[BEGIN Task data]
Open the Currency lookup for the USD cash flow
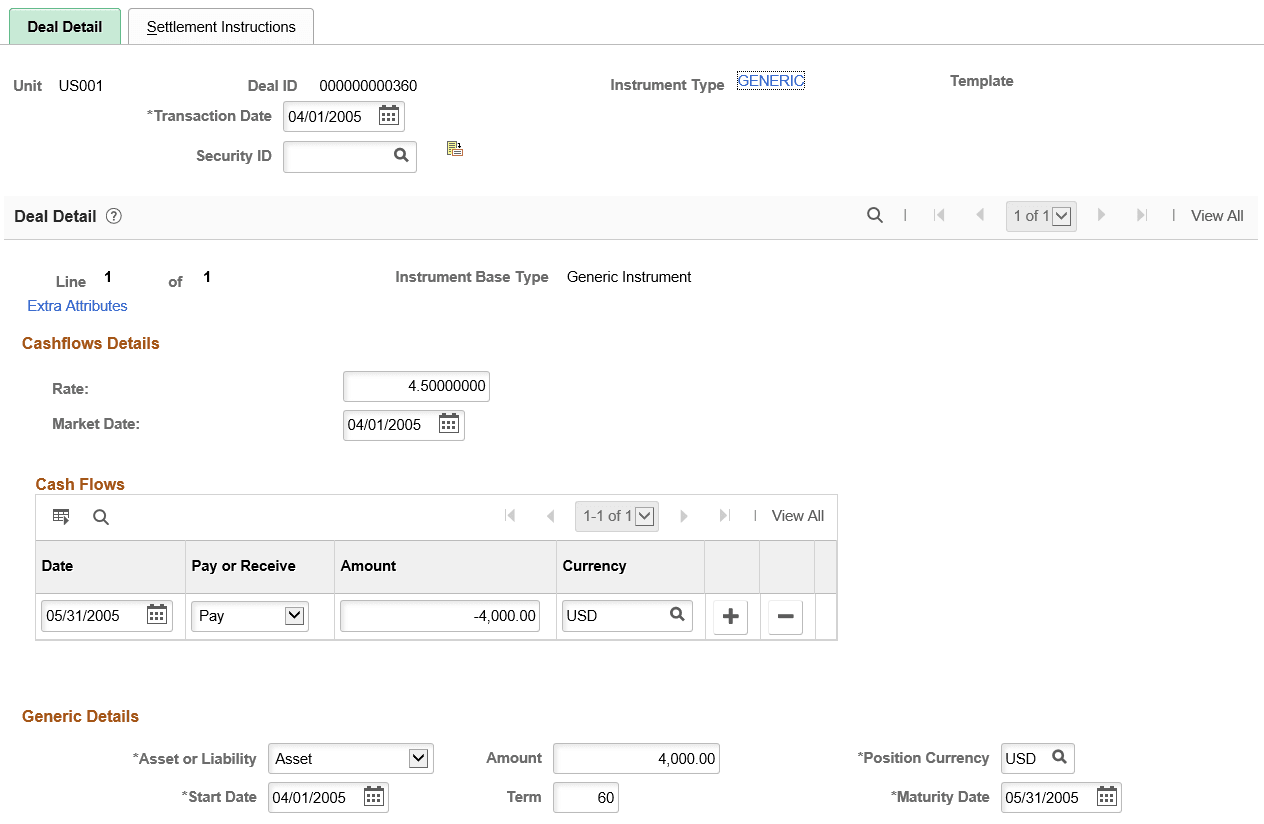Screen dimensions: 1264x824 point(676,615)
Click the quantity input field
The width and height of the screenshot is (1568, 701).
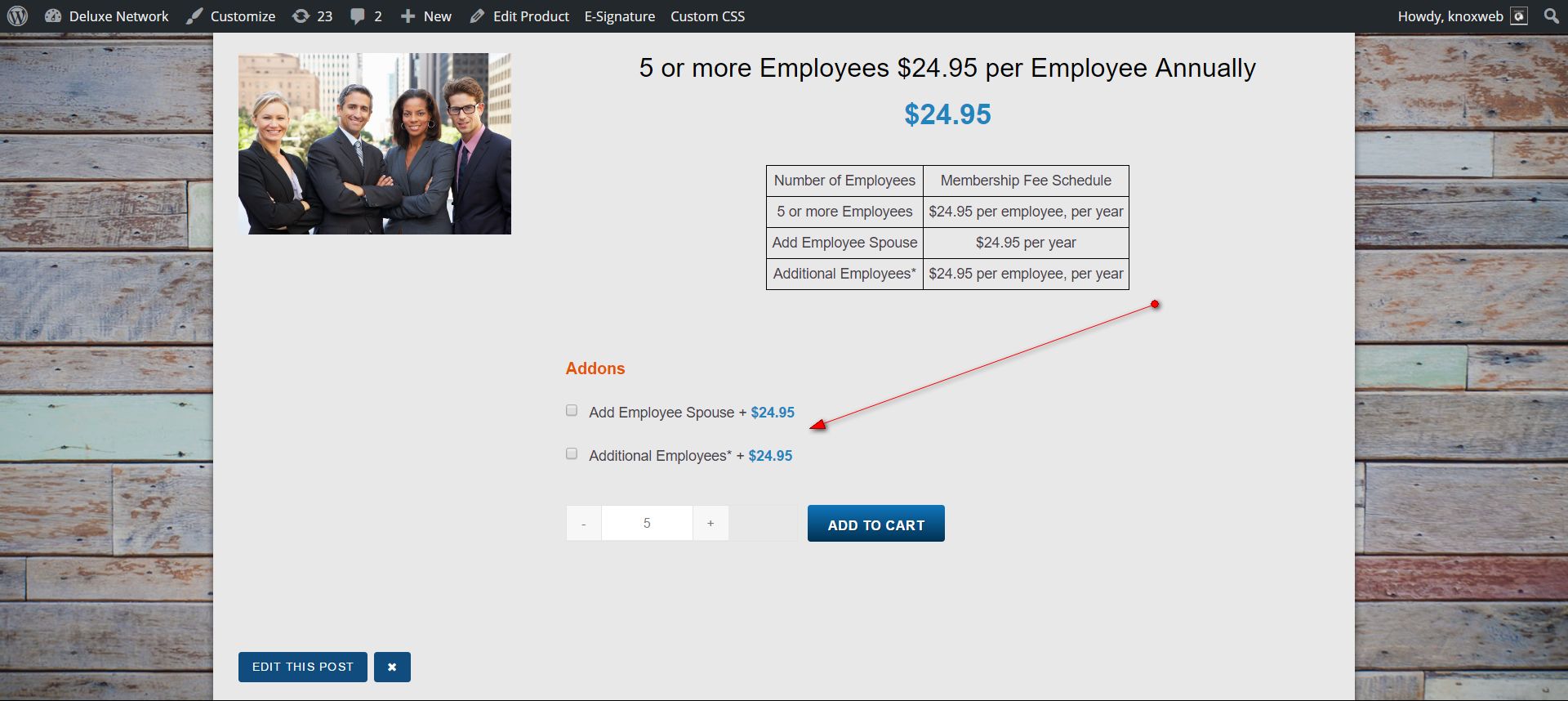tap(647, 524)
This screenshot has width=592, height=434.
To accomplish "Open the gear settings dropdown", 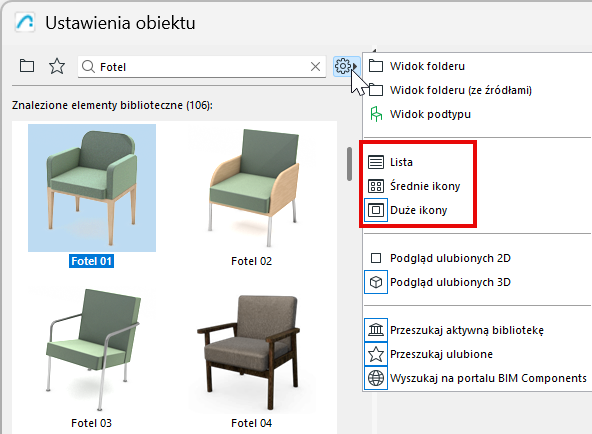I will 346,67.
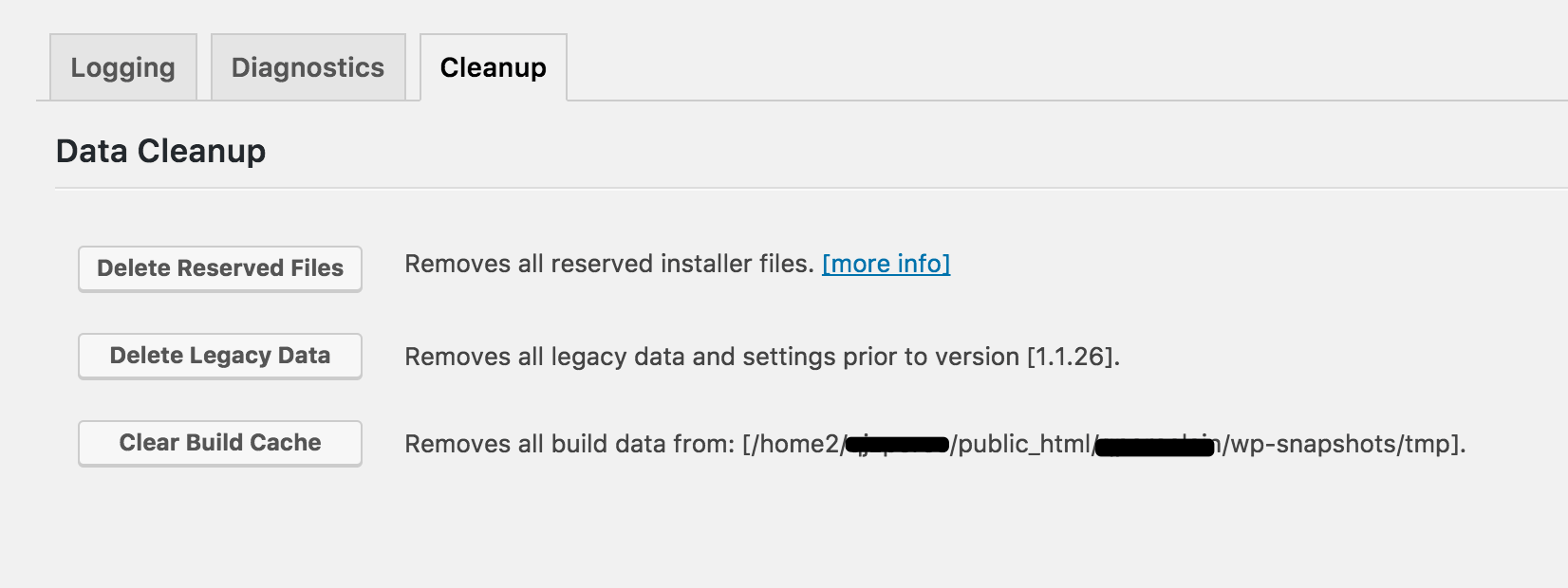The width and height of the screenshot is (1568, 588).
Task: Hit the Clear Build Cache button
Action: [219, 443]
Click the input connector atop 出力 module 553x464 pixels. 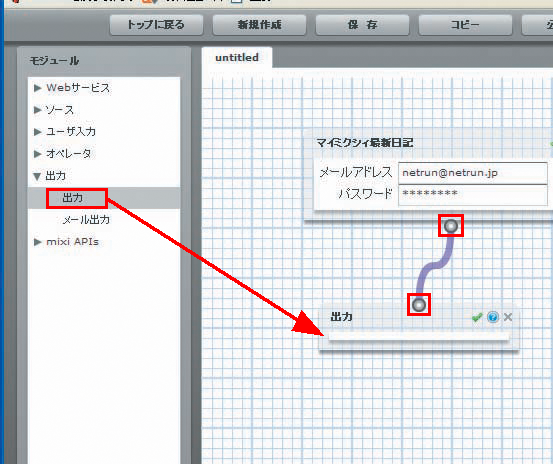pos(419,305)
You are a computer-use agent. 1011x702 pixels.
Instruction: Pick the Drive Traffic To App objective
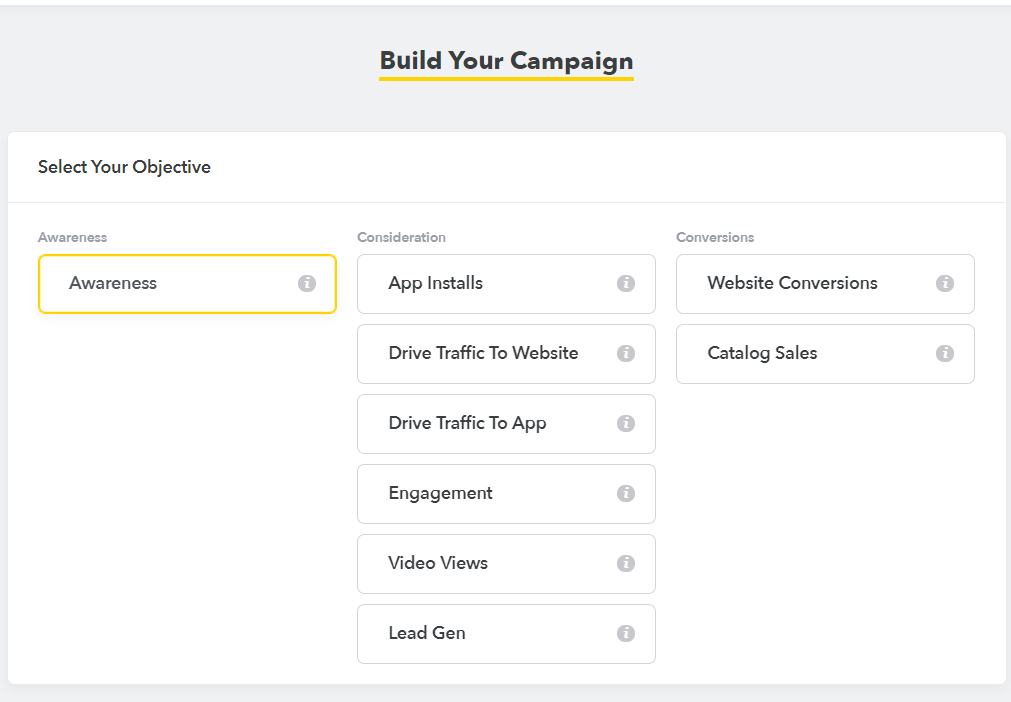click(x=468, y=424)
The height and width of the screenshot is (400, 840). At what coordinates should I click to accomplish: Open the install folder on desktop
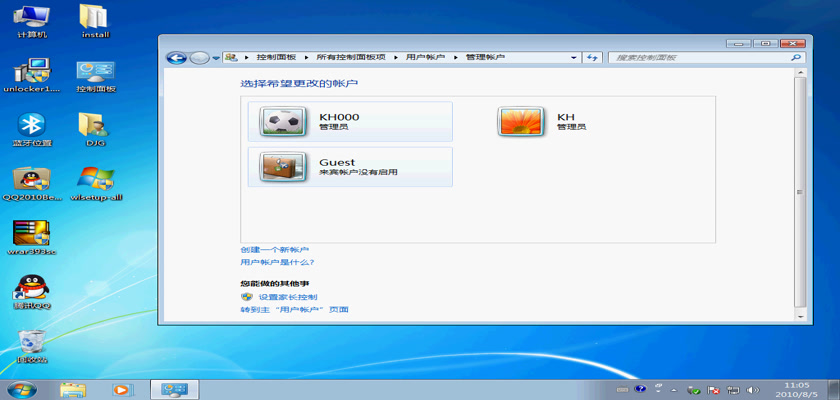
[END Task data]
Repeat word for word the rows that run from the line containing "You are a computer-use" through the end of the rows, and leave out the pictures.

You are a computer-use agent. 1011x702 pixels.
Instruction: Pick the Drive Traffic To App objective
click(x=468, y=424)
The height and width of the screenshot is (400, 840). At what coordinates should I click to accomplish: Open the install folder on desktop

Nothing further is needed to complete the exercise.